My friend Scott Hague is a professional artist. Here's his experience of "work":
"I sit and mix some colored oils together with a hair-tipped stick, then I touch that brush to canvas, leaving a thin film of paint. I guess you could say I work soft. Yet I painted intensely for six hours today. Hard or soft?"When I was a Merchant Marine cadet officer in a summer internship, I got a job on a freighter to West Africa. In Dakar, Senegal, I witnessed racist oppression by white officers. They disdained and verbally abused the African longshoremen. You could cut the atmosphere of imperialism with a knife. Yet these depressed lethargic workers didn't perform much actual work at all, which only invited more disdain from the American officers. The officers gave them no physical abuse. It was all psychological.
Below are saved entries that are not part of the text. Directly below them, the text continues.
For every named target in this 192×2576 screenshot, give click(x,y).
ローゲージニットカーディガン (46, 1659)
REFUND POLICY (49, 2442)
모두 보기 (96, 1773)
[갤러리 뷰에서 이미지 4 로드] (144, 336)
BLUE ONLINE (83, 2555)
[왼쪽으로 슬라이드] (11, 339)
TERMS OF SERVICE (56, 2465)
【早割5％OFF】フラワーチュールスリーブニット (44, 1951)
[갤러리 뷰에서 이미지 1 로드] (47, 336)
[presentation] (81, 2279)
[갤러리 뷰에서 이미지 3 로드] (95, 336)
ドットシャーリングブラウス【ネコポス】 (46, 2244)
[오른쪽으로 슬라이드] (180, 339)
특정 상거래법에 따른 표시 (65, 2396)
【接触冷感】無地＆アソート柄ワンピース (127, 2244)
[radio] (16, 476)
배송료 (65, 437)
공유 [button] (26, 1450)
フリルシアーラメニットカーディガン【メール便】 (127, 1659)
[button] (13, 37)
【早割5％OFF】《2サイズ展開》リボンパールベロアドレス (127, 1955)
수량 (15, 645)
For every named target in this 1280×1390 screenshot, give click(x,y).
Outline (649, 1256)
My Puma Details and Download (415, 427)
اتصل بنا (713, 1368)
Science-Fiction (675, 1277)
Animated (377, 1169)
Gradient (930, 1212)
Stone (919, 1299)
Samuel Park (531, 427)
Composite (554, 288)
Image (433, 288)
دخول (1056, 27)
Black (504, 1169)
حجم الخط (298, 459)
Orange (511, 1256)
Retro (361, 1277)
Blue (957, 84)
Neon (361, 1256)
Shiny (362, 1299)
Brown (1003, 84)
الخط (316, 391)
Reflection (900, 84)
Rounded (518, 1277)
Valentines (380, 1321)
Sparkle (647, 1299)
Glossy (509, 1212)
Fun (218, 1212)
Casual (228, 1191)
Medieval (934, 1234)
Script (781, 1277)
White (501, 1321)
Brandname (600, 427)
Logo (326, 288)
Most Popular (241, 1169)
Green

When my turn came to supervise, the black crew leader whispered, "Boss man, let us do it the African way!" I didn't know it, but this was against the captain's rules. I said, "Why the hell not? Go ahead. Do it the African way."
Immediately the workers energized, they smiled, they hunkered their shoulders into the weight of a massive crate. Then they began to sing.
Chanting rhythmically, they danced their labor. On every fourth beat they heaved the crate across the deck, until that dance team deftly positioned it under the crane that lowered the crate into the ship's hold. Crate after crate danced across the deck like that. Work became music.
The captain was furious, I didn't know why. But in retrospect, I get it now. For a few hours, I allowed a handful of African workers to dispel the aura of empire.
I observed the same kind of work-song on little ferries in the harbor of Freetown, Sierra Leone. Hawking cold treats of frozen milk and honey, the merchant chanted, the passengers sang a reply: classic call-and-response singing, just like you'd find in an African-American church. What they were singing in their language I didn't know, but I think it was something like this:
"Frozen honey milk, 50 cents!" / "Hey that's too much, too much!"I honestly couldn't tell the difference between work and celebration. But here in America, I've seen people sit at desks all day, doing little or nothing but complain about their work. The problem is not that our work is hard, but that our work is meaningless.
"Frozen honey milk, 45 cents!" / "Hey that's too much, too much!"
"Frozen honey milk, 35 cents!" / "Hey that's too much, too much!"
It won't be economists, but musicologists, who reconnect us to the meaning of work. It won't be politicians, but dancers, who teach our community the mysterious rhythm and melody of labor.